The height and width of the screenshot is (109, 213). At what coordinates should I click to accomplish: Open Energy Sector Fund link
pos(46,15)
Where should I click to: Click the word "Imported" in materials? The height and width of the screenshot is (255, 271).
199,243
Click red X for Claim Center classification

# # # #

■ **Task to carry out**: So that nothing is lost, please repeat all of the entries exactly.

■ **Your response**:
The height and width of the screenshot is (109, 213). At what coordinates should I click to accomplish: Open Energy Sector Fund link
pos(46,15)
Where should I click to: Click the word "Imported" in materials? The height and width of the screenshot is (255, 271).
199,243
Click red X for Claim Center classification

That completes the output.